Les premiers modèles sont déjà sur le marché mais l’intervention de l’homme est tout de même nécessaire. Les voitures 100% autonomes capables de se déplacer seules (de niveau 4) arriveront vers 2018 voire 2020. Ces dernières sont encore interdites à la circulation en Europe car elles ne sont pas conformes à la Convention de Vienne sur la circulation routière stipulant que « les systèmes de conduite automatisée seront explicitement autorisés sur les routes, à condition qu’ils soient conformes aux règlements des Nations unies sur les véhicules, ou qu’ils puissent être contrôlés voire désactivés par le conducteur ». 

Les concepteurs automobiles avancent des avantages potentiels comme une réduction des accidents, une diminution des embouteillages ou encore une limitation de vitesse respectée. Pratique également pour les livraisons sans chauffeurs surtout si ces derniers ne sont pas disponibles. En revanche, ces véhicules ne sont pas à l’abris de problèmes techniques alors qu’ils sont en pleine circulation.
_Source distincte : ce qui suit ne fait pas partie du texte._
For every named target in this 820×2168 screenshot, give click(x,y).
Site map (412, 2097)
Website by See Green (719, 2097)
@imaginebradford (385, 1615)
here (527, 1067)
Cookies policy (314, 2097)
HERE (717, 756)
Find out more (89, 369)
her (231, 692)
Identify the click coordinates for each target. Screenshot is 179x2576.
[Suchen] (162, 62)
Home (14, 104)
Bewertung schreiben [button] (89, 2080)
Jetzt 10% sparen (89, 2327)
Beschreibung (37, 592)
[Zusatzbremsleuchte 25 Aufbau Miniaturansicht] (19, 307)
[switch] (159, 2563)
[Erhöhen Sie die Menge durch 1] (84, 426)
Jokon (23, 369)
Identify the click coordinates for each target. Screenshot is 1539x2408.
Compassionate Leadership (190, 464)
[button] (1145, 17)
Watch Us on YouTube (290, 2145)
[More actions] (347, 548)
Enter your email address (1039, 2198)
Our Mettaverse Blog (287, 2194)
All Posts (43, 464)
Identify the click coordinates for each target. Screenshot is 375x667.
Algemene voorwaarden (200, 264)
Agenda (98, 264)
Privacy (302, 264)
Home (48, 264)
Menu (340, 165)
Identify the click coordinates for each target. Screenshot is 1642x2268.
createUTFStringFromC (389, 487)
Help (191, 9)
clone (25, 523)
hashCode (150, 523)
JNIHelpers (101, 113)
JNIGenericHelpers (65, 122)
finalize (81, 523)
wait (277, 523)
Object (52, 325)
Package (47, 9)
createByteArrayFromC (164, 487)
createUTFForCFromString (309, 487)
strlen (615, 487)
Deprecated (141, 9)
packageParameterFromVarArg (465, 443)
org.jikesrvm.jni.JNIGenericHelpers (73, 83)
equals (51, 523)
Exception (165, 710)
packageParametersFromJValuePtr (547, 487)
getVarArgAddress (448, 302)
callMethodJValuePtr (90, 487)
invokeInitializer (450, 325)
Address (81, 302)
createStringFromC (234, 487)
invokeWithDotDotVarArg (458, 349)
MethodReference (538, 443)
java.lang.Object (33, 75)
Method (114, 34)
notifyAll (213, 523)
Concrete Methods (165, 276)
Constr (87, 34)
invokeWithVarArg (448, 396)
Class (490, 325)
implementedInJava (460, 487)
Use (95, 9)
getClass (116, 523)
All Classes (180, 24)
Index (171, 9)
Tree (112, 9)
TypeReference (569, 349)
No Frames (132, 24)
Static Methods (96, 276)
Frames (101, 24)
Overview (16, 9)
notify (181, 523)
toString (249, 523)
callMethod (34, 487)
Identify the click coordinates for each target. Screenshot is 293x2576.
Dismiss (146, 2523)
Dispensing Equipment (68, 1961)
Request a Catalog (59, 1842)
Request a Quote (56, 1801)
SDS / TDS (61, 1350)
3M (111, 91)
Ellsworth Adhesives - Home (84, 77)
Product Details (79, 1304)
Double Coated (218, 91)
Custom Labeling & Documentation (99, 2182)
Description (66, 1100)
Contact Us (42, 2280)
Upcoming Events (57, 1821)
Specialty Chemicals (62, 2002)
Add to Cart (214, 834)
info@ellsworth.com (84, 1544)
Et que dire des mineurs qui peuvent emprunter la voiture alors qu’ils n’ont pas l’âge légal? Ou encore des personnes saoules qui ne peuvent contrôler la route la nuit ?

Doit-on vraiment faire confiance à ces engins ?

Pour certains, ils sont très prometteurs pour l‘avenir, pour d’autres ce sont de véritables dangers. Et les histoires les impliquant sont impressionnantes. Alors, pour vous faire votre propre opinion, Réponse conso a trié les anecdotes de certains automobilistes qui ont eu des (més)aventures avec ces voitures autonomes.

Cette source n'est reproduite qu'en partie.